Plotting SVM Decision Boundaries with e1071 in R

rtip
viz
Author

Steven P. Sanderson II, MPH

Published

September 11, 2023

Introduction

Support Vector Machines (SVM) are a powerful tool in the world of machine learning and classification. They excel in finding the optimal decision boundary between different classes of data. However, understanding and visualizing these decision boundaries can be a bit tricky. In this blog post, we’ll explore how to plot an SVM object using the e1071 library in R, making it easier to grasp the magic happening under the hood.

What is e1071?

e1071 is an R package that provides tools for performing support vector machine (SVM) classification and regression. It’s widely used in the R community for its simplicity and efficiency. In this post, we’ll focus on SVM classification.

Setting Up

Before we dive into plotting, you’ll need to install and load the e1071 package if you haven’t already (I already have it so I won’t re-install it). You can do this using the following commands:

# Install e1071 (if not already installed)
# install.packages("e1071")

# Load the library
library(e1071)

Creating an Example SVM

Let’s start with a simple example to illustrate how to plot the decision boundary of an SVM. We’ll use a toy dataset with two classes: red dots and blue squares. Our goal is to create an SVM that separates these two classes.

# Create a toy dataset
set.seed(123)
data <- data.frame(
  x1 = rnorm(50, mean = 2),
  x2 = rnorm(50, mean = 2),
  label = c(rep("Red", 25), rep("Blue", 25)) |> as.factor()
)

# Train an SVM
svm_model <- svm(label ~ ., data = data, kernel = "linear")

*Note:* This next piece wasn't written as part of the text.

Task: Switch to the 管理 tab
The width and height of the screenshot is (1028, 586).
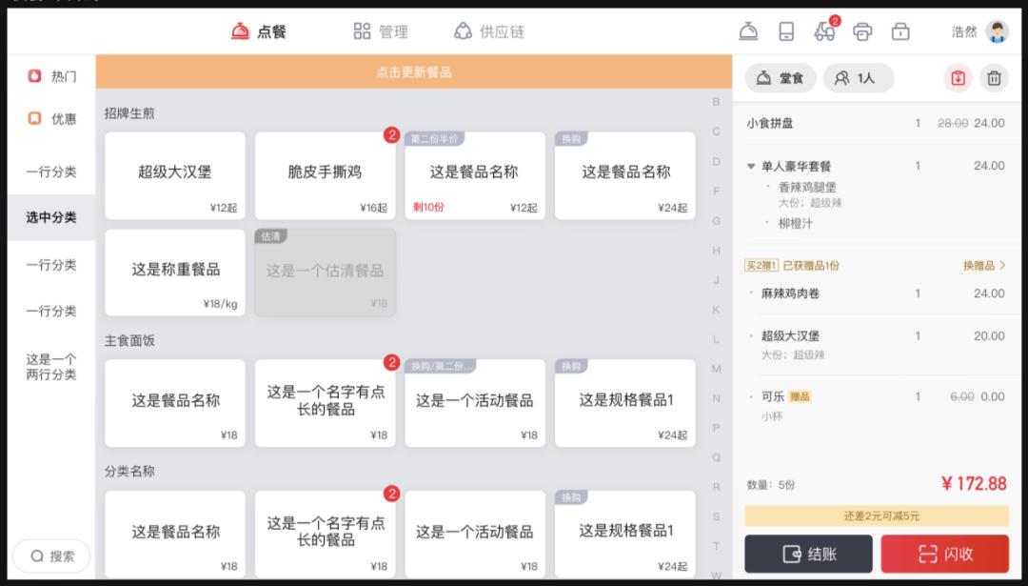Action: (x=381, y=30)
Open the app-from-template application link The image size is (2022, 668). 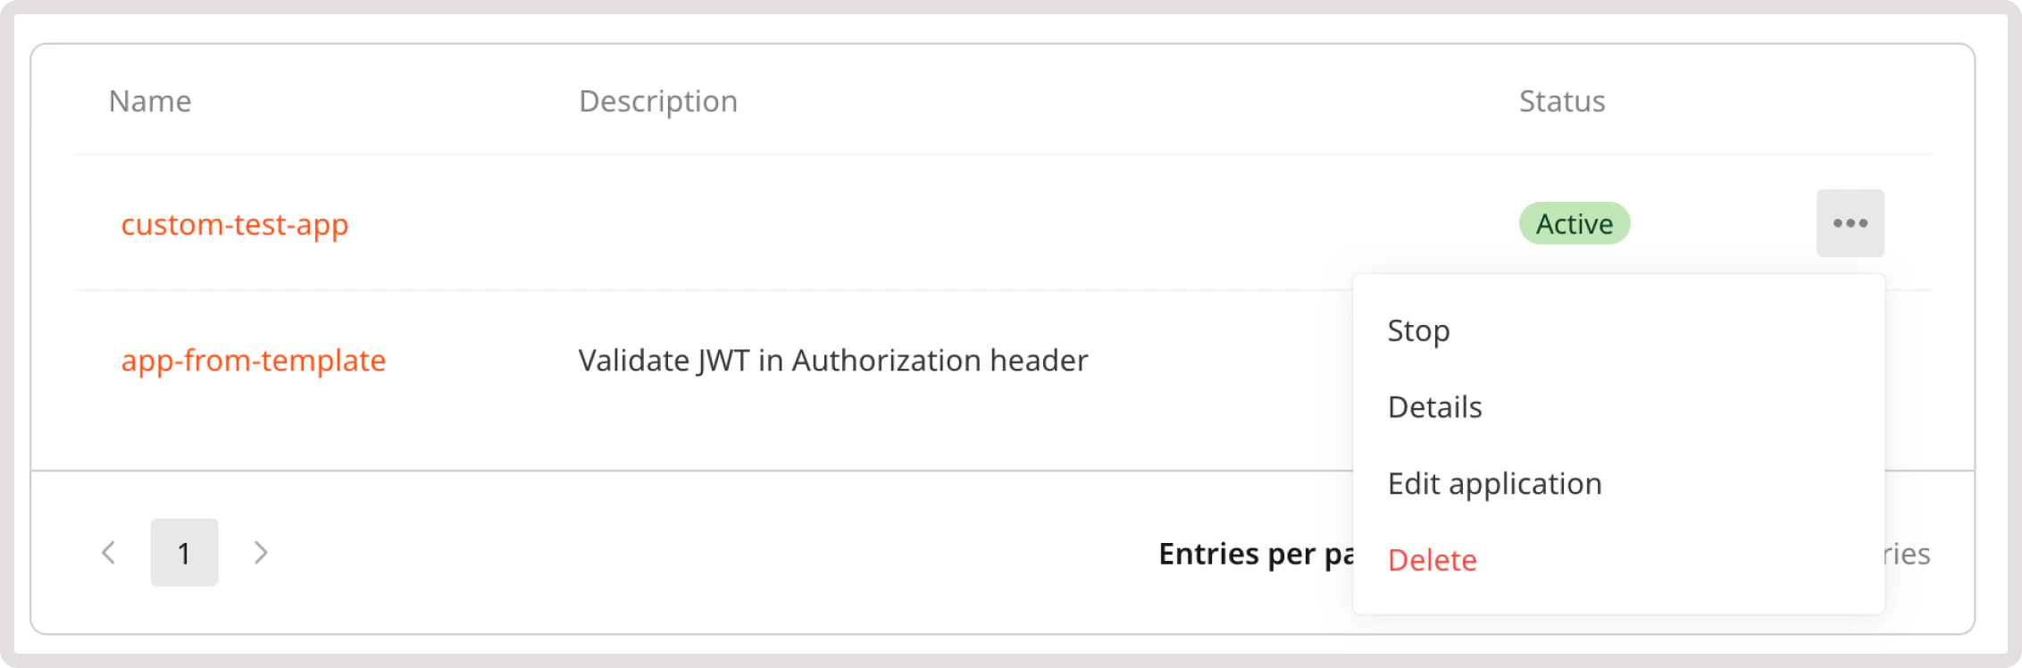pos(254,361)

In this example, we generated 50 data points with two features (x1 and x2) and two classes (Red and Blue). We then trained a linear SVM using the svm function from the e1071 package.

Plotting the Decision Boundary

Now comes the exciting part – plotting the decision boundary! We’ll use a combination of functions to achieve this. First, we’ll create a grid of points that cover the entire range of our data. Then, we’ll use the SVM model to predict the class labels for these points, effectively creating a decision boundary.

# Create a grid of points for prediction
x1_grid <- seq(min(data$x1), max(data$x1), length.out = 100)
x2_grid <- seq(min(data$x2), max(data$x2), length.out = 100)
grid <- expand.grid(x1 = x1_grid, x2 = x2_grid)

# Predict class labels for the grid
predicted_labels <- predict(svm_model, newdata = grid)

# Plot the decision boundary
plot(data$x1, data$x2, col = factor(data$label), pch = 19, main = "SVM Decision Boundary")
points(grid$x1, grid$x2, col = factor(predicted_labels), pch = ".", cex = 1.5)
legend("topright", legend = levels(data$label), col = c("blue", "red"), pch = 19)

In this code, we first create a grid of points covering the range of our data using expand.grid. Then, we predict the class labels for these points using our trained SVM model and store them in predicted_labels. Finally, we plot the original data points with colors representing their true labels and overlay the decision boundary using the predicted labels.

Interpreting the Plot

The resulting plot will display your data points with red dots and blue squares, representing the true class labels. The decision boundary will be shown as a mix of red and blue points, indicating where the SVM has classified the data. The legend on the top-right helps you distinguish between the two classes.

We can also more simply plot out the model, see below:

plot(svm_model, data = data)

# Change the colors
plot(svm_model, data = data, color.palette = heat.colors)

Try It Yourself!

Now that you’ve seen how to plot an SVM decision boundary using the e1071 package, I encourage you to try it with your own datasets and experiment with different kernels (e.g., radial or polynomial) to see how the decision boundary changes.

SVMs are a versatile tool for classification tasks, and visualizing their decision boundaries can provide valuable insights into your data and model. Happy plotting!